Kein kostendeckendes Arbeiten möglich

Die meisten werbefinanzierten Webseiten haben laut Wolff Probleme, kostendeckend zu arbeiten, weshalb manchmal höhere Nutzerzahlen angegeben werden, um mehr Geld zu lukrieren. Daher findet Wolff es "erstaunlich, wie es Facebook gelungen ist, eine große Menge durchaus intelligenter Menschen davon zu überzeugen, dass die Magie sozialer Medien das Web-Werbegeschäft neu erfinden wird - und zwar gewinnträchtiger denn je".

Weniger Einnahmen als die "New York Times"

82 Prozent des Umsatzes erzielt Facebook mit Werbung. Ein Großteil davon wird durch die Anzeigen neben dem Newsfeed erzielt. Den Rest nimmt man mit "sozialen Anzeigen" ein, durch die Firmen eine Art persönliches Verhältnis zu Nutzern aufbauen können sollen. Das soziale Netzwerk nimmt im Jahr nur fünf Dollar pro Kunde ein. Das ist weniger, als die "New York Times" im Web verdient.

Kein Geld mit Smartphones

Wolle das soziale Netzwerk mehr Gewinn erzielen, müsse es schneller neue Kunden gewinnen, als der Wert der einzelnen Kunden abnimmt, schreibt Wollf. Problematischer werde die Situation dadurch, dass immer mehr Nutzer über das Smartphone auf Facebook zugreifen - denn hier sei es noch schwerer, Geld zu verdienen. Das soziale Netzwerk baue darauf, dass es mehr über die Aktivitäten im Netz weiß als andere Webseiten und dadurch interessanter für die Werbekunden ist.

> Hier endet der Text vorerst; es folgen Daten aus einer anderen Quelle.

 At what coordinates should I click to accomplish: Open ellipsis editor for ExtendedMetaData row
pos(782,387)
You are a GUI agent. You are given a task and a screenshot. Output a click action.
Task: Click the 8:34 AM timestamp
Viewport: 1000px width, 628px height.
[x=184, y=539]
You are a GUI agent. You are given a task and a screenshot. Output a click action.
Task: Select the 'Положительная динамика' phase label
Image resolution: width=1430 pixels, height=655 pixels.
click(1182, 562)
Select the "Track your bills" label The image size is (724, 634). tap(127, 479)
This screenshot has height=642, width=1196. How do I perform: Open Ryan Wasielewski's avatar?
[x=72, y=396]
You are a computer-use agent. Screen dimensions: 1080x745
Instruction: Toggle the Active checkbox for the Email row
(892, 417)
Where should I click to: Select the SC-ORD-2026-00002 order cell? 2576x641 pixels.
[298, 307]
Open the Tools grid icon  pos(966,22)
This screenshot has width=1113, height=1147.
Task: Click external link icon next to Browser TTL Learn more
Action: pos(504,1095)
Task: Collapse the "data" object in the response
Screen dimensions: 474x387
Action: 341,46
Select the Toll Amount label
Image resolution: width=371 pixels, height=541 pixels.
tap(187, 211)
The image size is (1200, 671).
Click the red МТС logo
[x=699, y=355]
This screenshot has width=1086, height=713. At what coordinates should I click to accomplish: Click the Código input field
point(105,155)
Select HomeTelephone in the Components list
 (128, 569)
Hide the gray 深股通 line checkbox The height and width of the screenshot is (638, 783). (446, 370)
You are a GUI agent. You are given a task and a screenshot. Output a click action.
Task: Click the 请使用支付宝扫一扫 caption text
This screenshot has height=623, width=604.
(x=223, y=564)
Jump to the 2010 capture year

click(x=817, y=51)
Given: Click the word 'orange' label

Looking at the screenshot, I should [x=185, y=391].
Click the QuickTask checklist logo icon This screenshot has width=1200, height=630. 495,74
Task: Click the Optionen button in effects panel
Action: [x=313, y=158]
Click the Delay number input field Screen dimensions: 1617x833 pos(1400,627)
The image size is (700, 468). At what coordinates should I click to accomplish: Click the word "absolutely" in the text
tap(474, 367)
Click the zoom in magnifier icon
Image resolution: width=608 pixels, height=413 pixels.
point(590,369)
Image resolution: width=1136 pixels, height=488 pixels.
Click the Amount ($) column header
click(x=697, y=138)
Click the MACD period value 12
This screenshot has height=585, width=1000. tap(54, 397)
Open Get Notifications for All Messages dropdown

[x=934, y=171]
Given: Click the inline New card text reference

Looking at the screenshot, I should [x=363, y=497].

Facebook das nächste Google?

Viele Aktionäre hoffen, dass Facebook das nächste Google wird. Die Suchmaschine hat die Werbewirtschaft umgekrempelt und lebt recht gut davon. Die Größe, die Plattform und die Marke dazu soll Facebook haben, glauben die Aktionäre. 

"Der Crash wird kommen"

Um den sinkenden Preisen entgegenzutreten, muss Facebook aber eine revolutionäre Idee liefern. "Das gilt für das Web und besonders für das Mobilgeschäft. Facebook ist, wenn es nicht aufpasst, bald kein zweites Google mehr, es ist ein Yahoo oder AOL", schreibt Wolff. Doch die sinkenden Werbepreise bei Facebook werden auch bei anderen werbefinanzierten Webseiten die Preise drücken. Im vergangenen Jahr ging der Preis für 1.000 Werbeeinblendungen bereits um 25 Prozent zurück. "Der Crash wird kommen", ist Wolff überzeugt. (soc, derStandard.at, 31.5.2012)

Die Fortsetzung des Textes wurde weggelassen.